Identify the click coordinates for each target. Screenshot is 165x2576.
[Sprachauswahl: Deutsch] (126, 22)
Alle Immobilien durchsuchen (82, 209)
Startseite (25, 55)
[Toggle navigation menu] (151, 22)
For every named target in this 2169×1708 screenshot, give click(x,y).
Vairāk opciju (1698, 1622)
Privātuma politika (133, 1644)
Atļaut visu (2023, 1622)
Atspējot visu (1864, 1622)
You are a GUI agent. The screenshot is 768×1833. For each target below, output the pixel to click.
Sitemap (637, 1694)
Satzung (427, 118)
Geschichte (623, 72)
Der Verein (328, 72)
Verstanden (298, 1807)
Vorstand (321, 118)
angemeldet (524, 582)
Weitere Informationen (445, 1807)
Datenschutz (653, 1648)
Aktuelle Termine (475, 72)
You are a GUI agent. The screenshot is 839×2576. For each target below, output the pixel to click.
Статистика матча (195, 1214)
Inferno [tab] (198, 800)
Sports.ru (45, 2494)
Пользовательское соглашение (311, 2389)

**Your instructions:**
Only the lines that contain the string "click" are to be copied from the records.

**Completed exercise:**
Identify the click coordinates for each target. Screenshot is 165x2576.
For every named target in this 2169×1708 screenshot, give click(x,y).
You are a GUI agent. The screenshot is 768×1833. For each target below, output the pixel to click.
You are a GUI agent. The screenshot is 839×2576. For each target below, output the pixel to click.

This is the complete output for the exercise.